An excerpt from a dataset
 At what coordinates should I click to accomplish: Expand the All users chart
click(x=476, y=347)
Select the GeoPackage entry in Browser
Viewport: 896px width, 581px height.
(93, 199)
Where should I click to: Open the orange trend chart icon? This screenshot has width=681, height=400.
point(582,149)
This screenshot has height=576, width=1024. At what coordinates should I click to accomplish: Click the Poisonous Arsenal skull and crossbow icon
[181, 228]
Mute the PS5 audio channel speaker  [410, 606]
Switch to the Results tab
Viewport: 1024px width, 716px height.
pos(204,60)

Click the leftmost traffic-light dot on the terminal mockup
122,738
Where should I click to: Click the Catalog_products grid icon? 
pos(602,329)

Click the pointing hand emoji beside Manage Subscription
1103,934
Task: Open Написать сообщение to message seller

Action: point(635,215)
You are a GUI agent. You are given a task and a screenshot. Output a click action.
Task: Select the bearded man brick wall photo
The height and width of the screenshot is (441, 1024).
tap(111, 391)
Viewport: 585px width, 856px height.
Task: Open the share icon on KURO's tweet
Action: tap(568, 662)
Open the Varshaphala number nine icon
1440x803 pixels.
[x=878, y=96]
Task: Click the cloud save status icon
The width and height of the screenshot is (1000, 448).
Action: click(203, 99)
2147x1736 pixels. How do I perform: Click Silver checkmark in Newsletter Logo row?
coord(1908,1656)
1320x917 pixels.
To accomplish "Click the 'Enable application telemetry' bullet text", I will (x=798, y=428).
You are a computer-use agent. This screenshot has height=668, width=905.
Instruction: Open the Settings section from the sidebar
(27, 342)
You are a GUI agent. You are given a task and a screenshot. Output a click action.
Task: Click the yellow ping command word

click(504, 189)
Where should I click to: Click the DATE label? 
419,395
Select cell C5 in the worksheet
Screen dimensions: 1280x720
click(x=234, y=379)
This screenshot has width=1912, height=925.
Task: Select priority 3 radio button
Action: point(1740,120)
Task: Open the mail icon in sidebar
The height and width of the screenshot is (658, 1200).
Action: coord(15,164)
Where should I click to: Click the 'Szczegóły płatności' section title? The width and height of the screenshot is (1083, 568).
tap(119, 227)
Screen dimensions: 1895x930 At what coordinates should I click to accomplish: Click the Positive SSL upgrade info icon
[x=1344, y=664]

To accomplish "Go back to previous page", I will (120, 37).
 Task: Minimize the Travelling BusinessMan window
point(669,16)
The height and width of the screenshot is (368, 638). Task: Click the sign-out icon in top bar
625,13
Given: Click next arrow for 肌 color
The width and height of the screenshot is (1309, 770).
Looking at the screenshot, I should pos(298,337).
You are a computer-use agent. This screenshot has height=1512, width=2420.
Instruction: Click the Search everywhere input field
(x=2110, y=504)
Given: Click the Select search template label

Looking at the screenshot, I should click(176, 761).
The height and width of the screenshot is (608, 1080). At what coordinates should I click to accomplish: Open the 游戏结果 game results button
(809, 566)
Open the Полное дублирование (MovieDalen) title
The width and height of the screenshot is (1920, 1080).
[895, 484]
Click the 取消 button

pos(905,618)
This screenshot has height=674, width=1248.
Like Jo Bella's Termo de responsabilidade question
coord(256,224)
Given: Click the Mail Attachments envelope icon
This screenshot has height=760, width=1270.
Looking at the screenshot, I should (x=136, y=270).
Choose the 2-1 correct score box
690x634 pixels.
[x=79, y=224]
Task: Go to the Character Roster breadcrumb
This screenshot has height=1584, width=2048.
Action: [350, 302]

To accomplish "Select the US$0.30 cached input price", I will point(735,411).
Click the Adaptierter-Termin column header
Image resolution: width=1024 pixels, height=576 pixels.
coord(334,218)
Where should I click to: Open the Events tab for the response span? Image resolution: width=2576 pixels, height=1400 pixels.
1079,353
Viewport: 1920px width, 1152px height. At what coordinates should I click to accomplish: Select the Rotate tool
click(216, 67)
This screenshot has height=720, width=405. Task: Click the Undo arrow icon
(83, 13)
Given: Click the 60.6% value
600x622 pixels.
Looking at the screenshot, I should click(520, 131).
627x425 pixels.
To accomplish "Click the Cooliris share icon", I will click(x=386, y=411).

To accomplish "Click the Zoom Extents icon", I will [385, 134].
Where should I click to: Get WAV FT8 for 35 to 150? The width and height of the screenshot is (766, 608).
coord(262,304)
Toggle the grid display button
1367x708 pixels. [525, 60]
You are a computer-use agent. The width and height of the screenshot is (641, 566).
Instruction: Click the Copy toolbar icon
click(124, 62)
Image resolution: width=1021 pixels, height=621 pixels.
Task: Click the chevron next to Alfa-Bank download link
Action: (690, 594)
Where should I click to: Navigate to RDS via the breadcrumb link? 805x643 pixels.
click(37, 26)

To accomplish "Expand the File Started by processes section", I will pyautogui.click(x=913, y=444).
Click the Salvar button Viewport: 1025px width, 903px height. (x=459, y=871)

▸ PROBLEM REQUIREMENTS
Please copy out every item above word for word, keeping each line as it appears.

▸ CORRECT OUTPUT
 At what coordinates should I click to accomplish: Expand the All users chart
click(x=476, y=347)
Select the GeoPackage entry in Browser
Viewport: 896px width, 581px height.
(93, 199)
Where should I click to: Open the orange trend chart icon? This screenshot has width=681, height=400.
point(582,149)
This screenshot has height=576, width=1024. At what coordinates should I click to accomplish: Click the Poisonous Arsenal skull and crossbow icon
[181, 228]
Mute the PS5 audio channel speaker  [410, 606]
Switch to the Results tab
Viewport: 1024px width, 716px height.
pos(204,60)

Click the leftmost traffic-light dot on the terminal mockup
122,738
Where should I click to: Click the Catalog_products grid icon? 
pos(602,329)

Click the pointing hand emoji beside Manage Subscription
1103,934
Task: Open Написать сообщение to message seller

Action: point(635,215)
You are a GUI agent. You are given a task and a screenshot. Output a click action.
Task: Select the bearded man brick wall photo
The height and width of the screenshot is (441, 1024).
tap(111, 391)
Viewport: 585px width, 856px height.
Task: Open the share icon on KURO's tweet
Action: tap(568, 662)
Open the Varshaphala number nine icon
1440x803 pixels.
[x=878, y=96]
Task: Click the cloud save status icon
The width and height of the screenshot is (1000, 448).
Action: click(203, 99)
2147x1736 pixels. How do I perform: Click Silver checkmark in Newsletter Logo row?
coord(1908,1656)
1320x917 pixels.
To accomplish "Click the 'Enable application telemetry' bullet text", I will (x=798, y=428).
You are a computer-use agent. This screenshot has height=668, width=905.
Instruction: Open the Settings section from the sidebar
(27, 342)
You are a GUI agent. You are given a task and a screenshot. Output a click action.
Task: Click the yellow ping command word

click(504, 189)
Where should I click to: Click the DATE label? 
419,395
Select cell C5 in the worksheet
Screen dimensions: 1280x720
click(x=234, y=379)
This screenshot has width=1912, height=925.
Task: Select priority 3 radio button
Action: point(1740,120)
Task: Open the mail icon in sidebar
The height and width of the screenshot is (658, 1200).
Action: coord(15,164)
Where should I click to: Click the 'Szczegóły płatności' section title? The width and height of the screenshot is (1083, 568).
tap(119, 227)
Screen dimensions: 1895x930 At what coordinates should I click to accomplish: Click the Positive SSL upgrade info icon
[x=1344, y=664]

To accomplish "Go back to previous page", I will (120, 37).
 Task: Minimize the Travelling BusinessMan window
point(669,16)
The height and width of the screenshot is (368, 638). Task: Click the sign-out icon in top bar
625,13
Given: Click next arrow for 肌 color
The width and height of the screenshot is (1309, 770).
Looking at the screenshot, I should pos(298,337).
You are a computer-use agent. This screenshot has height=1512, width=2420.
Instruction: Click the Search everywhere input field
(x=2110, y=504)
Given: Click the Select search template label

Looking at the screenshot, I should click(176, 761).
The height and width of the screenshot is (608, 1080). At what coordinates should I click to accomplish: Open the 游戏结果 game results button
(809, 566)
Open the Полное дублирование (MovieDalen) title
The width and height of the screenshot is (1920, 1080).
[895, 484]
Click the 取消 button

pos(905,618)
This screenshot has height=674, width=1248.
Like Jo Bella's Termo de responsabilidade question
coord(256,224)
Given: Click the Mail Attachments envelope icon
This screenshot has height=760, width=1270.
Looking at the screenshot, I should (x=136, y=270).
Choose the 2-1 correct score box
690x634 pixels.
[x=79, y=224]
Task: Go to the Character Roster breadcrumb
This screenshot has height=1584, width=2048.
Action: [350, 302]

To accomplish "Select the US$0.30 cached input price", I will point(735,411).
Click the Adaptierter-Termin column header
Image resolution: width=1024 pixels, height=576 pixels.
coord(334,218)
Where should I click to: Open the Events tab for the response span? Image resolution: width=2576 pixels, height=1400 pixels.
1079,353
Viewport: 1920px width, 1152px height. At what coordinates should I click to accomplish: Select the Rotate tool
click(216, 67)
This screenshot has height=720, width=405. Task: Click the Undo arrow icon
(83, 13)
Given: Click the 60.6% value
600x622 pixels.
Looking at the screenshot, I should click(520, 131).
627x425 pixels.
To accomplish "Click the Cooliris share icon", I will click(x=386, y=411).

To accomplish "Click the Zoom Extents icon", I will [385, 134].
Where should I click to: Get WAV FT8 for 35 to 150? The width and height of the screenshot is (766, 608).
coord(262,304)
Toggle the grid display button
1367x708 pixels. [525, 60]
You are a computer-use agent. The width and height of the screenshot is (641, 566).
Instruction: Click the Copy toolbar icon
click(124, 62)
Image resolution: width=1021 pixels, height=621 pixels.
Task: Click the chevron next to Alfa-Bank download link
Action: (690, 594)
Where should I click to: Navigate to RDS via the breadcrumb link? 805x643 pixels.
click(37, 26)

To accomplish "Expand the File Started by processes section", I will pyautogui.click(x=913, y=444).
Click the Salvar button Viewport: 1025px width, 903px height. (x=459, y=871)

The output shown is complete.